São raros os filmes hoje que questionam a estrutura das gravadoras, mídia burguesa e lojas de discos. Isto em meio às alternativas de baixar música na internet ou copiar em CD e DVD. Resta ao artista casar o show com a venda direta dos discos e a tradicional venda nas lojas. O leque se abriu de tal forma que buscar o próprio caminho é uma audácia e tanto. Leeward o faz na sequência que configura esta transição, abrindo caminhos para músicos e aficionados.

Bessis/Amar capta clima de Nova York

Para terminar, a Nova York de Bessis/Amar não é, assim, a terra das oportunidades, como já mostrou o francês Cédric Klapish em seu O Enigma Chinês (2013). Shiraz dorme na sala de Leeward, por não ter condições de alugar apartamento. Seu bar mal a sustenta. A câmara de Bessis/Amar flagra o cotidiano dos transeuntes nos bairros classe média baixa, as lojas comuns e o exercício feito por Leeward para presentear Maggie, devido à falta de dinheiro. Enquanto Mary sonha com uma casa maior, para criar a filha. Não se trata só de crise neoliberal, criada pelos próprios EUA, é reflexo de uma sociedade desigual.
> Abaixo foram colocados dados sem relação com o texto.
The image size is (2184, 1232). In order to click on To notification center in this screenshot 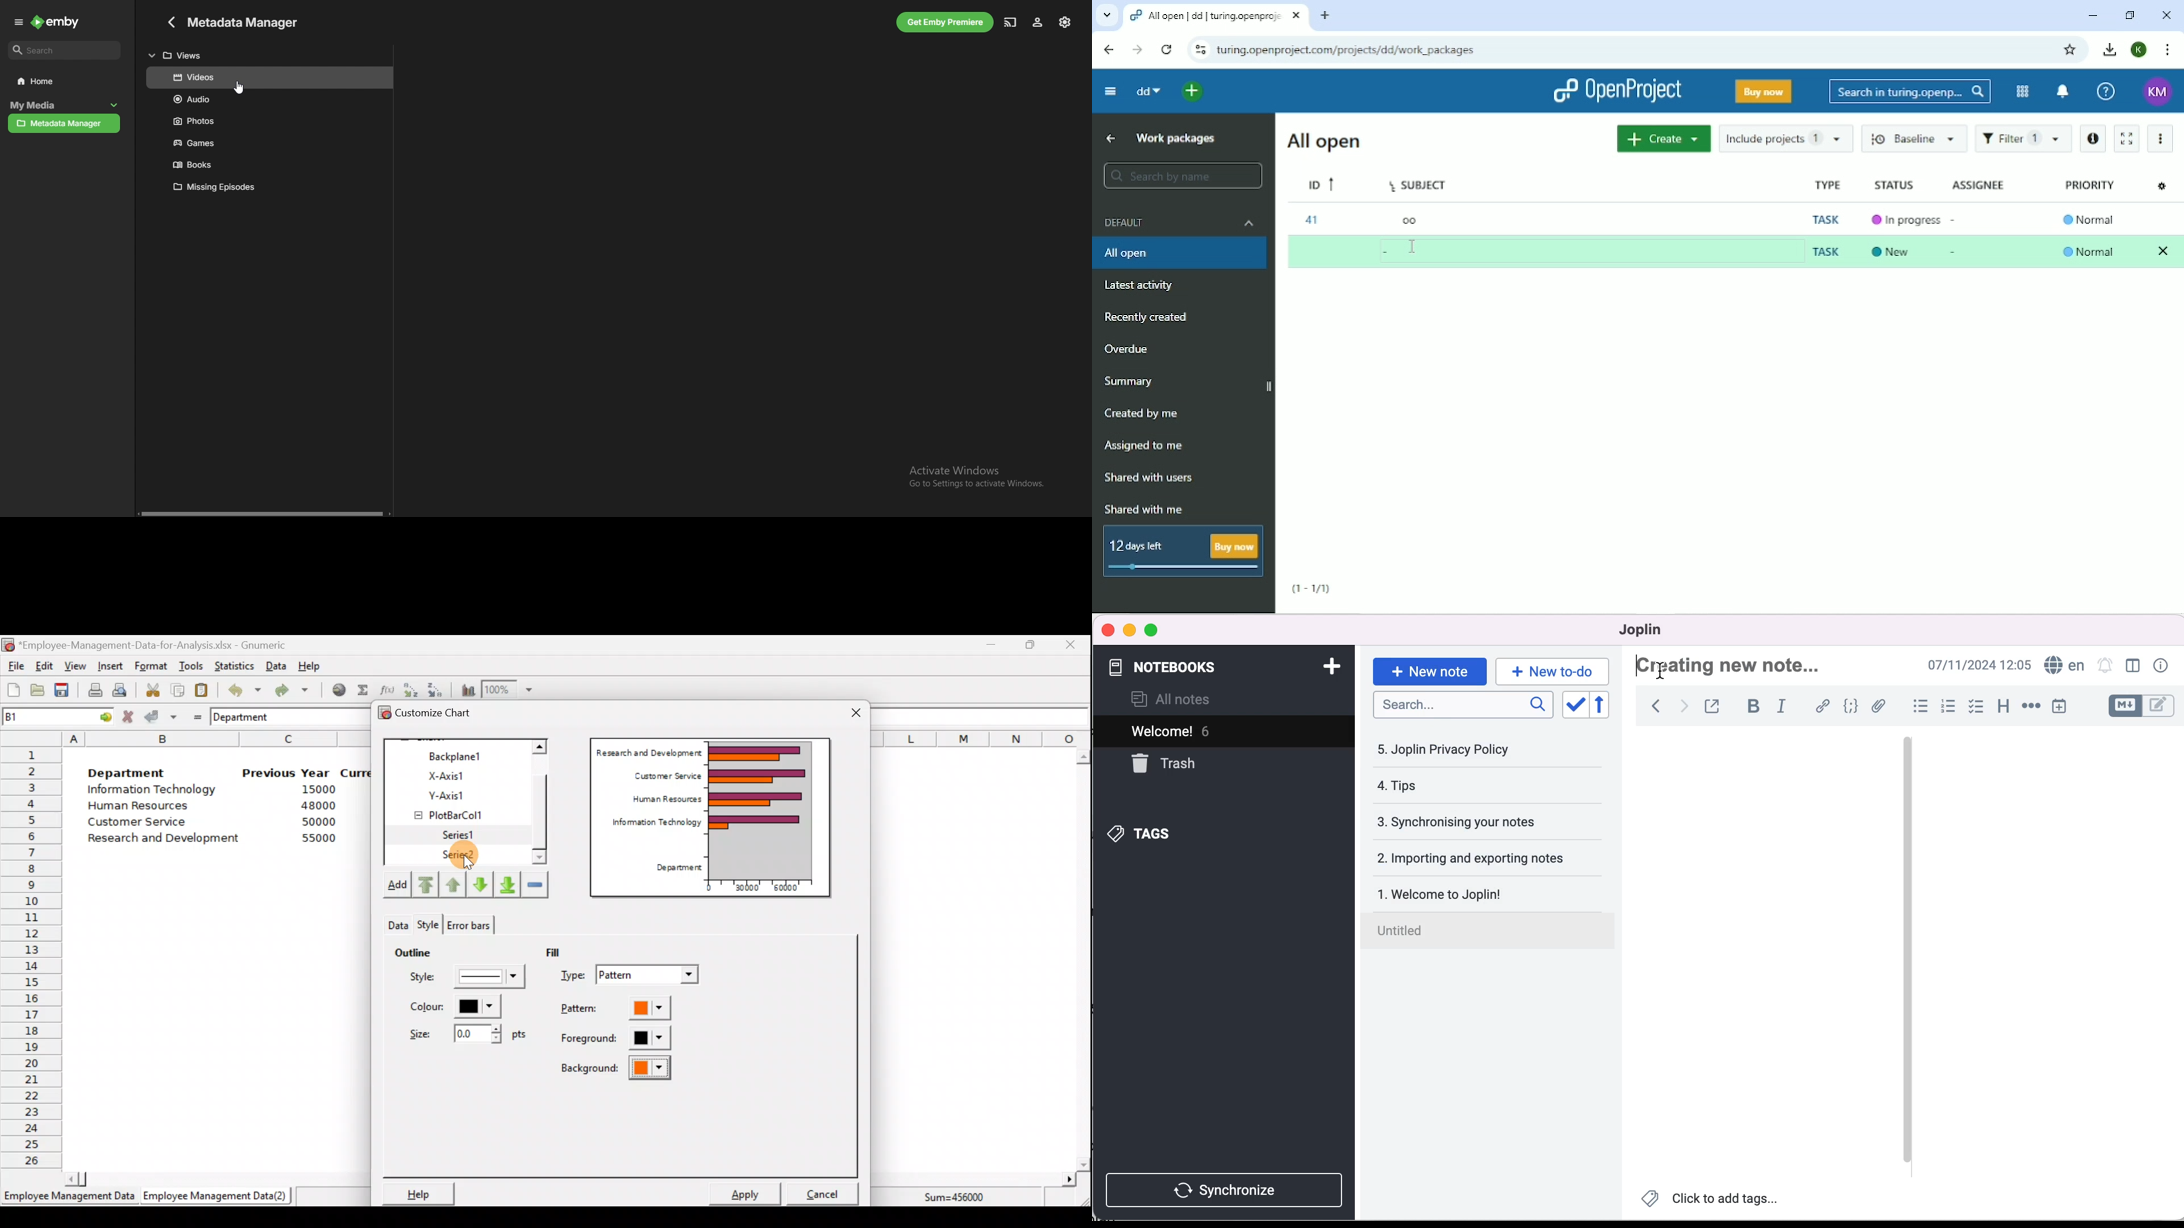, I will do `click(2063, 92)`.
Tudo Acontece em Nova York. (Swim Little Fish Swim). Drama. França/EUA. 2012. 100 minutos. Música: The Toys And Tiny Instruments, Candace Lee, Denn Sultano. Montagem: Thomas Marchand. Fotografia: Brett Jutkiewics. Roteiro/direção: Lola Bessis/Ruben Amar. Elenco: Dustin Gay Defa, Lola Bessis, Brooke Bloom, Olivia Durling Costelo, Anne Consigny.